What you have to do. Whenever a line below mentions the word "Pronóstico", that line should be copied.

Records shown.
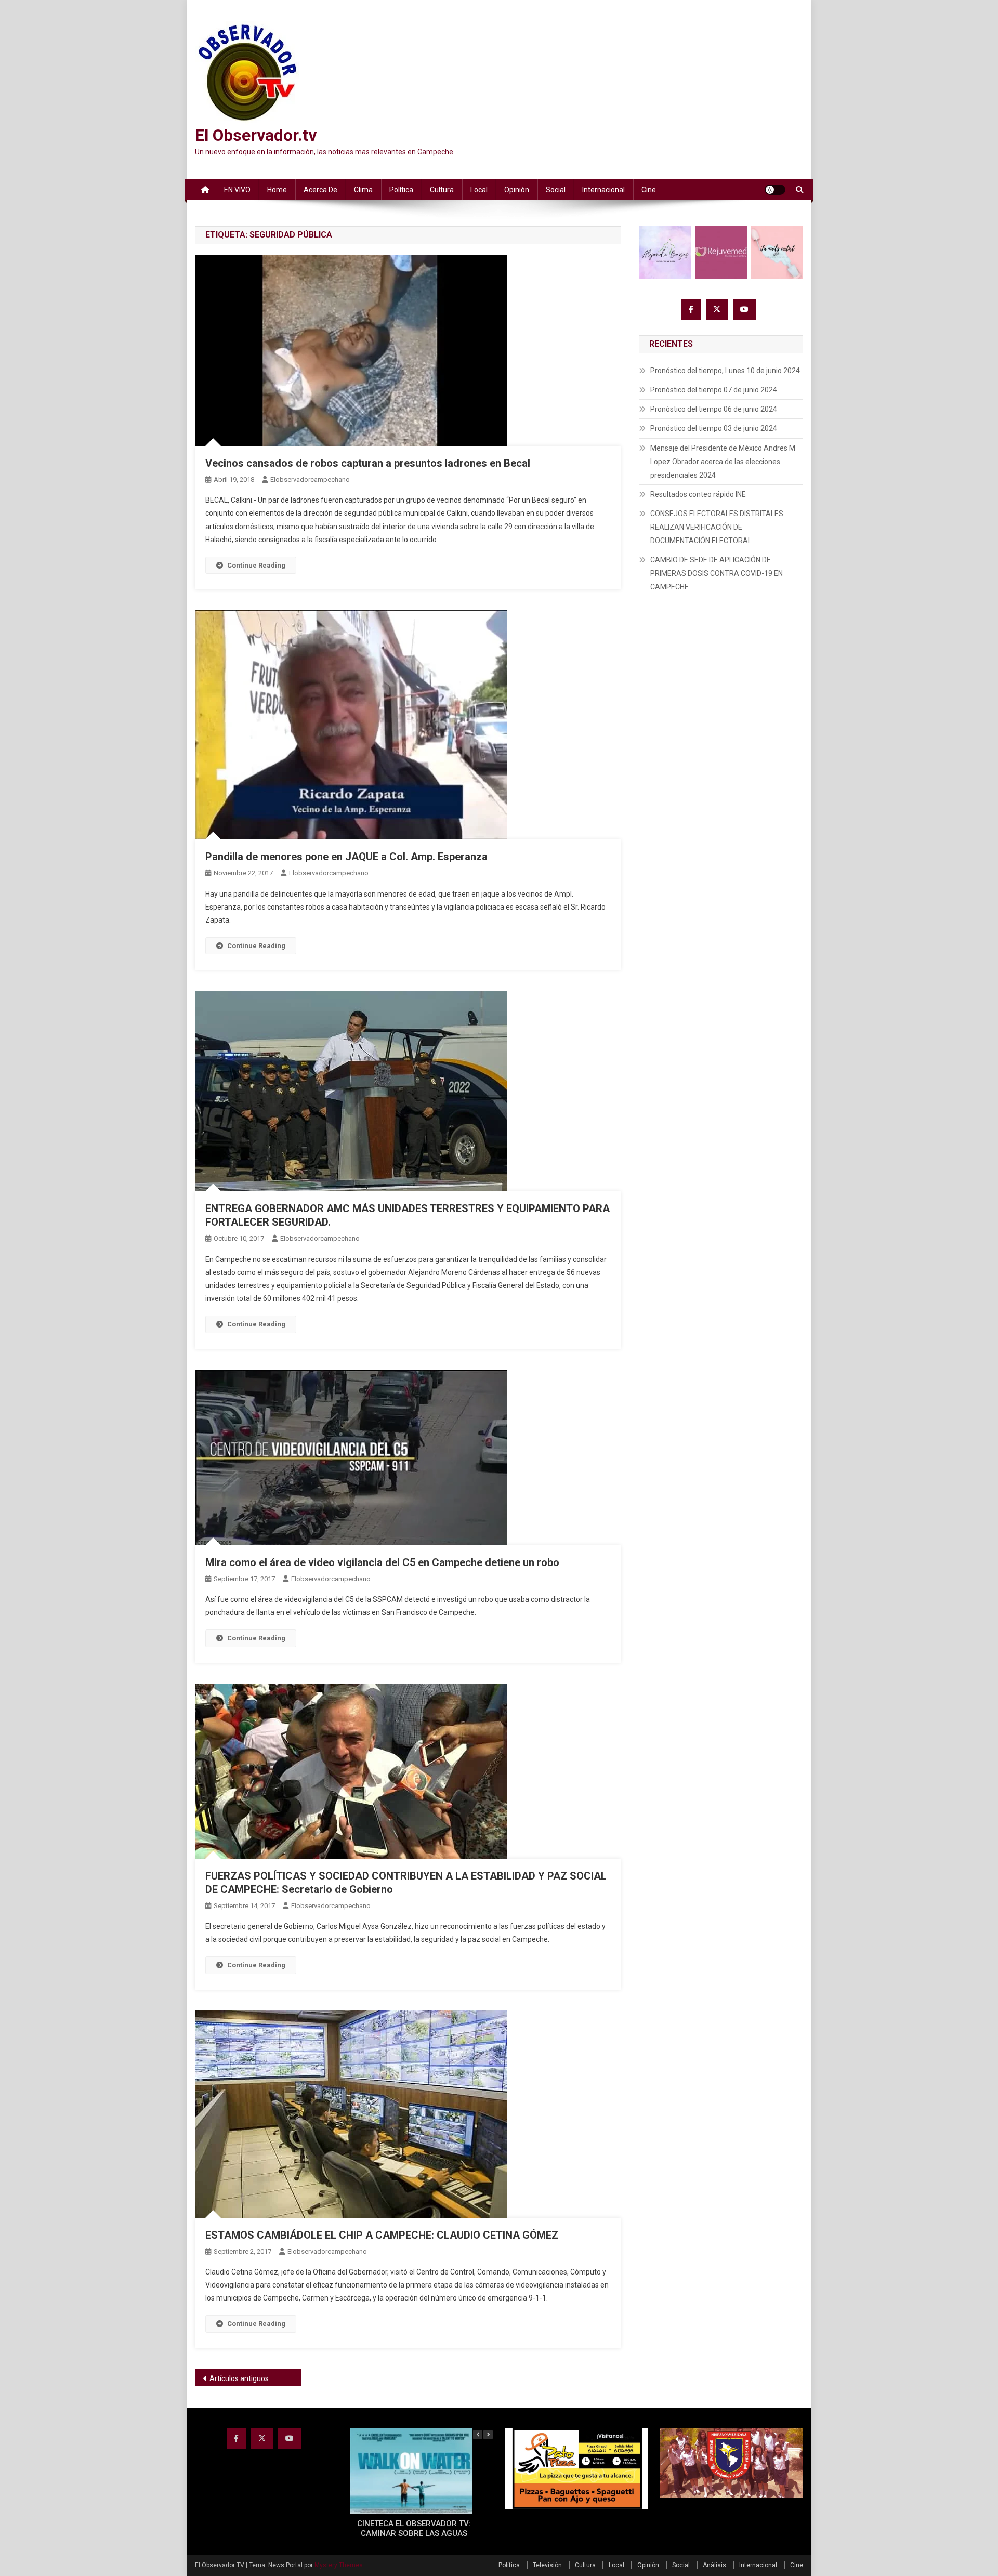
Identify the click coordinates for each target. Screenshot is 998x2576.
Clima (363, 190)
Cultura (442, 190)
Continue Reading (256, 565)
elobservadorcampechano (310, 479)
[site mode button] (775, 190)
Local (479, 190)
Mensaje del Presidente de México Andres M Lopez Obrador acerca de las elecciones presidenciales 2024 (722, 461)
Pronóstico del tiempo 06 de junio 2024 (713, 409)
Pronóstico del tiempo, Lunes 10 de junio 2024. (726, 370)
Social (556, 190)
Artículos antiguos (239, 2378)
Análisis (714, 2565)
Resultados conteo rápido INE (698, 494)
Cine (648, 190)
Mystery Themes (338, 2565)
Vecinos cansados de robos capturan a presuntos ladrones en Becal (367, 463)
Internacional (603, 190)
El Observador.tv (256, 135)
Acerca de (320, 190)
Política (401, 190)
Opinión (516, 190)
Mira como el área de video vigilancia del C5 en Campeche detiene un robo (382, 1562)
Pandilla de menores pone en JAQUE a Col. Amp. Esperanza (346, 856)
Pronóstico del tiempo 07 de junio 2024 (713, 390)
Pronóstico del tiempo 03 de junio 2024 (713, 428)
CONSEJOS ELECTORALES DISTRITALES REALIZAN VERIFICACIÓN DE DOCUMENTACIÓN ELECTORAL (716, 527)
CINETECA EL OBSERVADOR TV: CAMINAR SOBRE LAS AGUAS (414, 2529)
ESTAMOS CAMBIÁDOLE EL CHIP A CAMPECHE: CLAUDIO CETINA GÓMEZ (381, 2235)
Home (277, 190)
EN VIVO (237, 190)
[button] (488, 2434)
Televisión (547, 2565)
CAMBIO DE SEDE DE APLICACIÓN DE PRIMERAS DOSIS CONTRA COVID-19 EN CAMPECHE (716, 573)
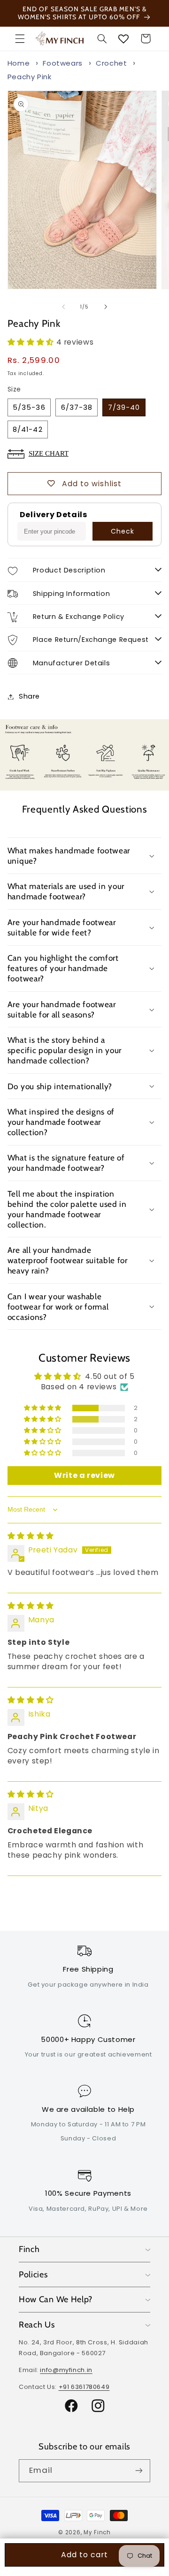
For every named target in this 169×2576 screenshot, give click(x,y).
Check (122, 531)
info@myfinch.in (66, 2369)
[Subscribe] (139, 2470)
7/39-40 (124, 407)
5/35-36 (29, 407)
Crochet (111, 63)
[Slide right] (105, 307)
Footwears (63, 63)
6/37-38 (76, 407)
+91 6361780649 (84, 2386)
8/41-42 (27, 429)
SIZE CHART (49, 453)
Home (19, 63)
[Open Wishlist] (123, 38)
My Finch (97, 2532)
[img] (31, 1535)
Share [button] (29, 696)
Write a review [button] (84, 1475)
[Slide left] (63, 307)
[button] (20, 38)
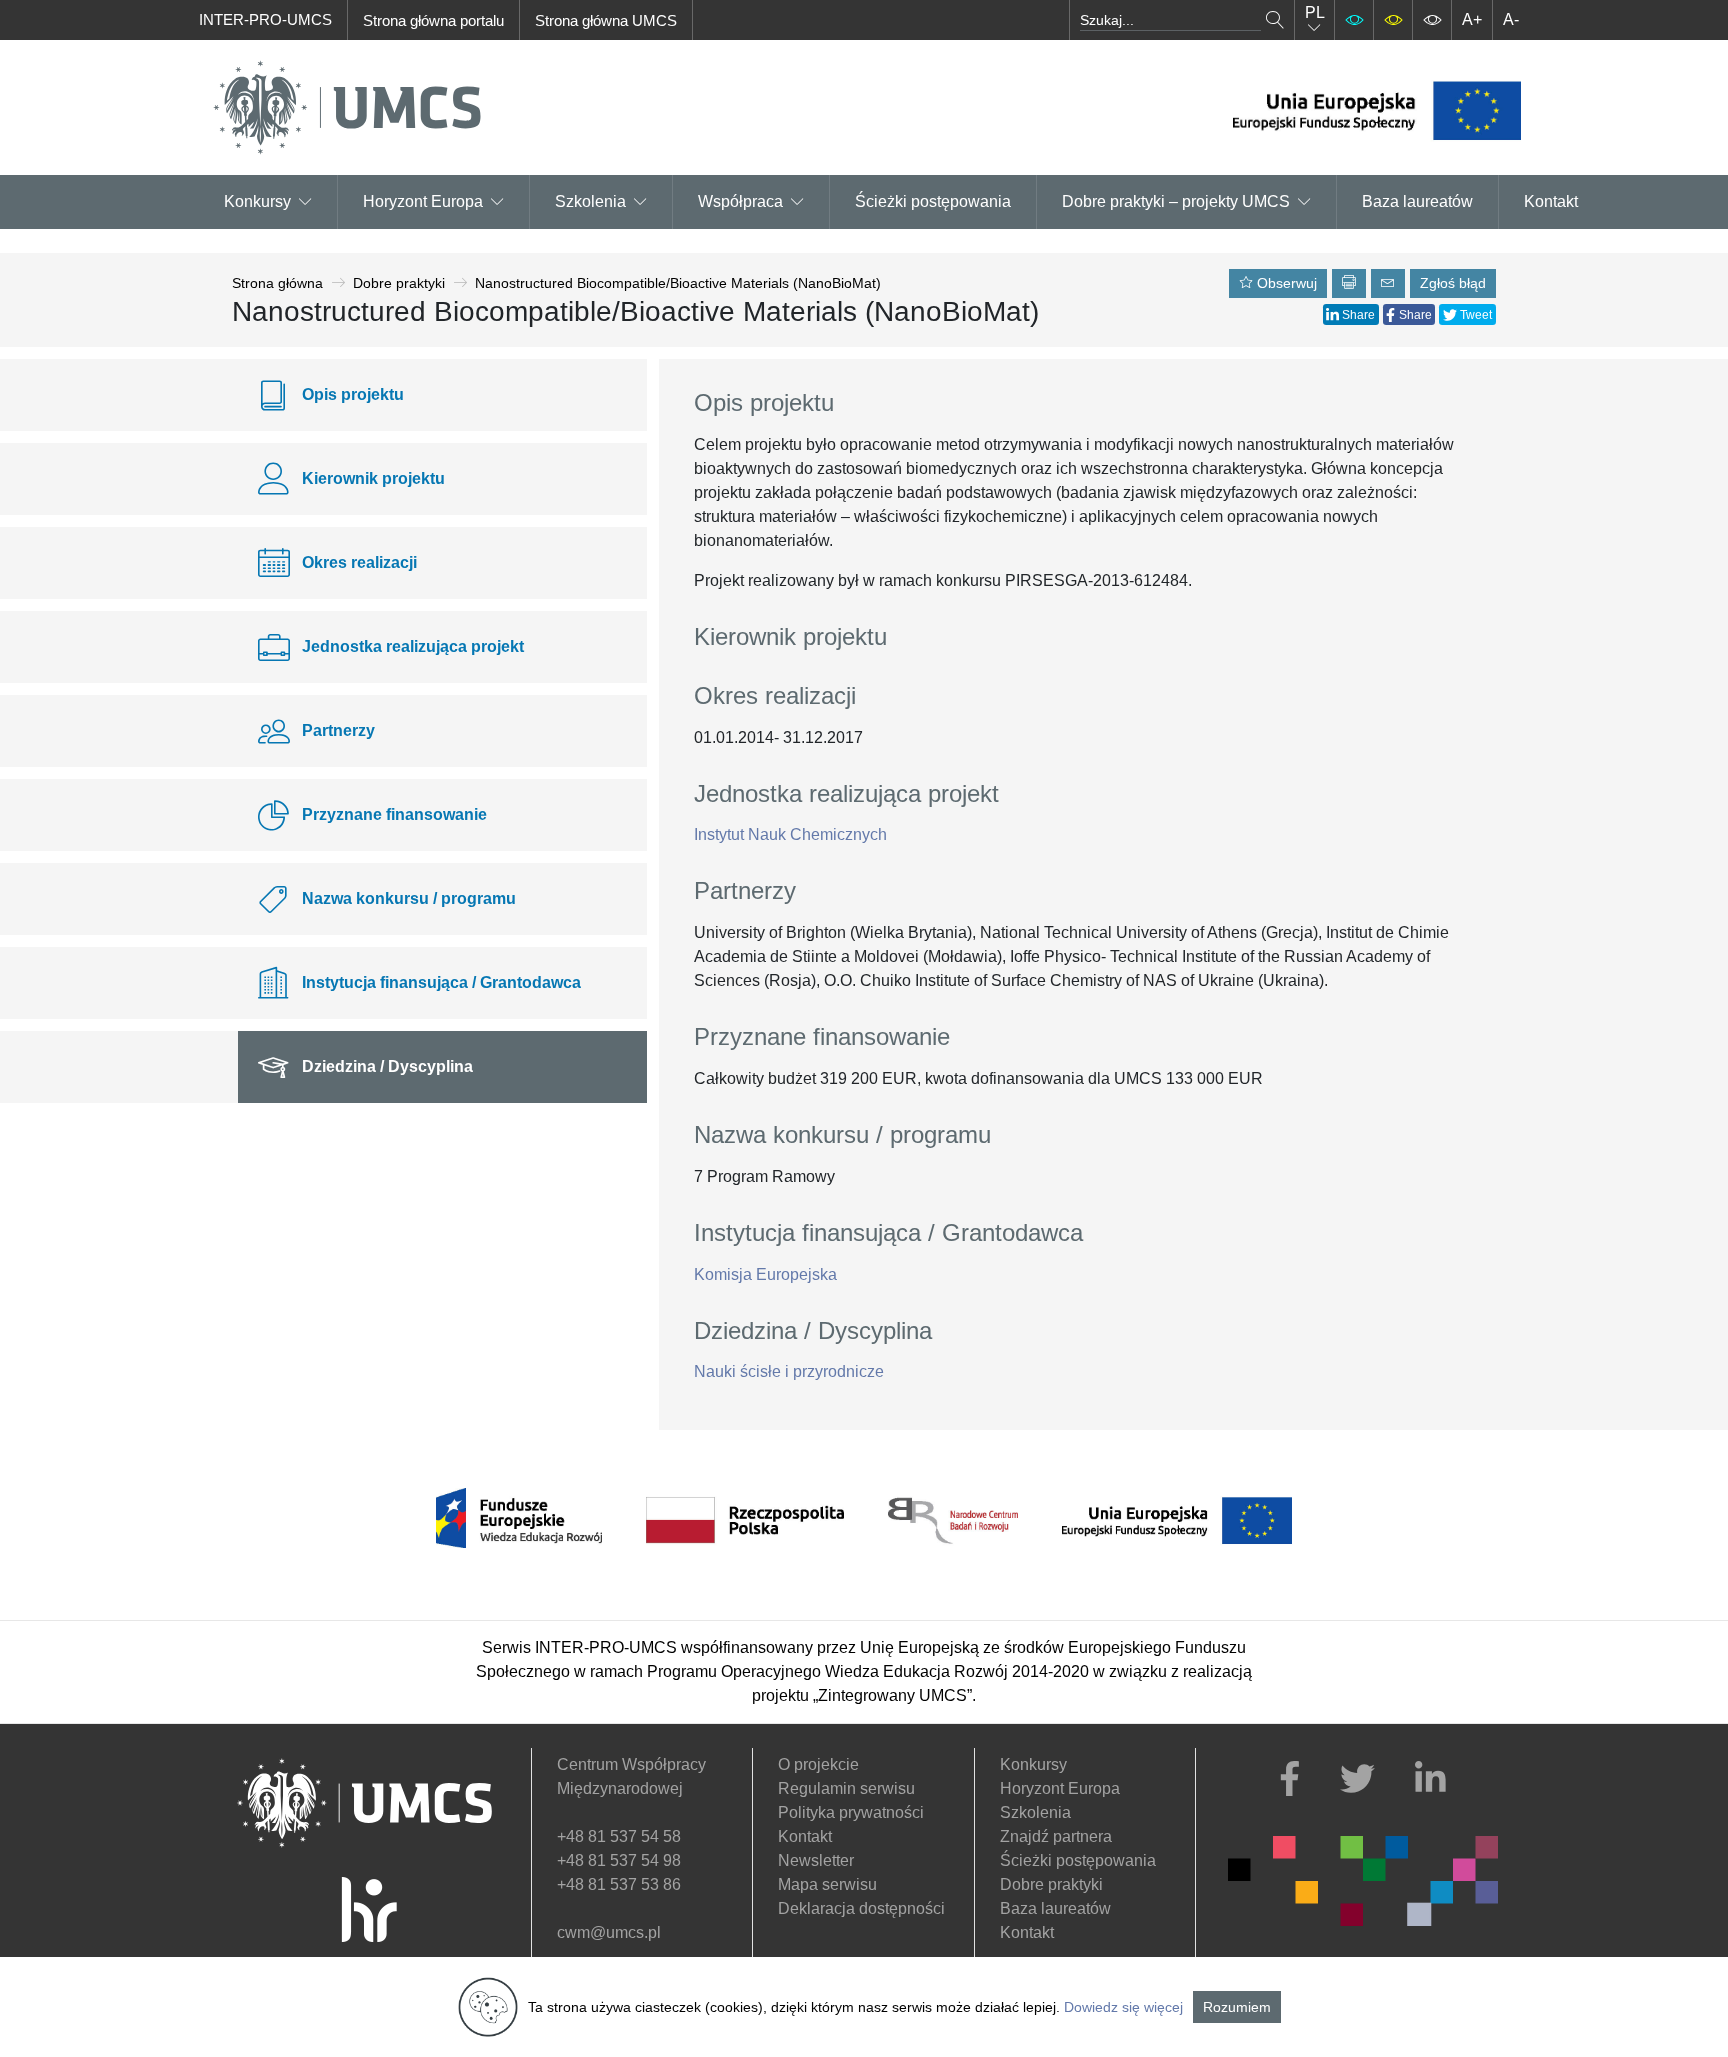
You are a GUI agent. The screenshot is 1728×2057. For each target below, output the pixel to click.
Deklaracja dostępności (861, 1908)
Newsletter (816, 1860)
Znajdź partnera (1056, 1836)
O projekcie (818, 1764)
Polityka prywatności (851, 1812)
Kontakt (1551, 201)
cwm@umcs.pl (609, 1932)
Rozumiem (1237, 2007)
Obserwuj (1285, 283)
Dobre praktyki (399, 283)
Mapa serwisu (827, 1884)
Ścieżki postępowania (933, 201)
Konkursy (257, 201)
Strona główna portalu (433, 20)
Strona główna (277, 283)
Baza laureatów (1417, 201)
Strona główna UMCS (606, 20)
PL (1315, 12)
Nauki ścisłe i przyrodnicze (789, 1371)
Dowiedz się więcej (1123, 2007)
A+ (1472, 19)
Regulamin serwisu (846, 1788)
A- (1511, 19)
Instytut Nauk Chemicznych (790, 834)
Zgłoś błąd (1453, 283)
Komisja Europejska (765, 1274)
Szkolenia (590, 201)
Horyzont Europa (1060, 1788)
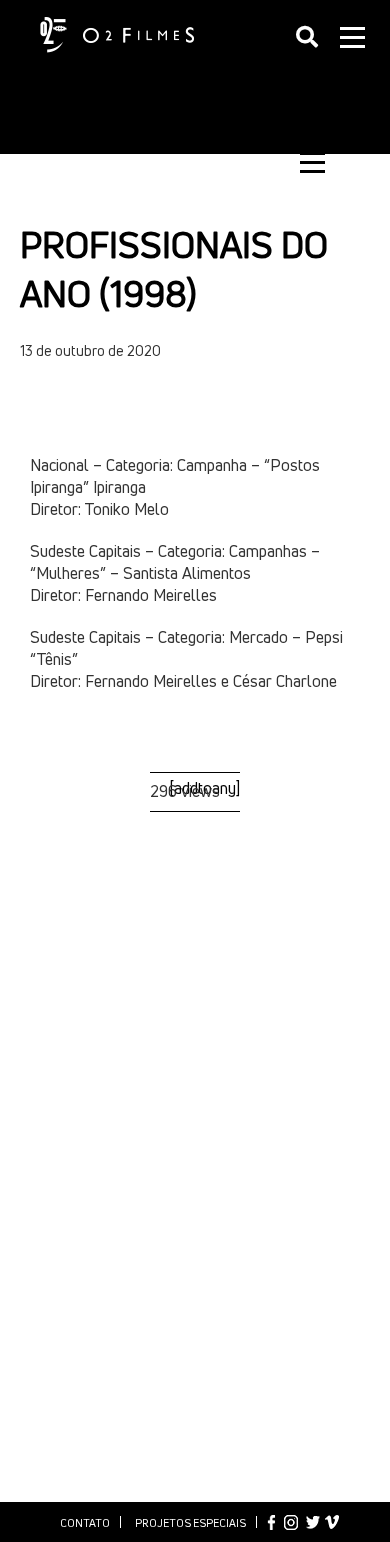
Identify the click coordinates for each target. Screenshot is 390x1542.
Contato (85, 1522)
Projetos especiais (190, 1522)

Reply.
Pronóstico del tiempo 06 de junio 2024 (713, 409)
Pronóstico del tiempo, Lunes 10 de junio 2024. (726, 370)
Pronóstico del tiempo 07 de junio 2024 (713, 390)
Pronóstico del tiempo 03 de junio 2024 (713, 428)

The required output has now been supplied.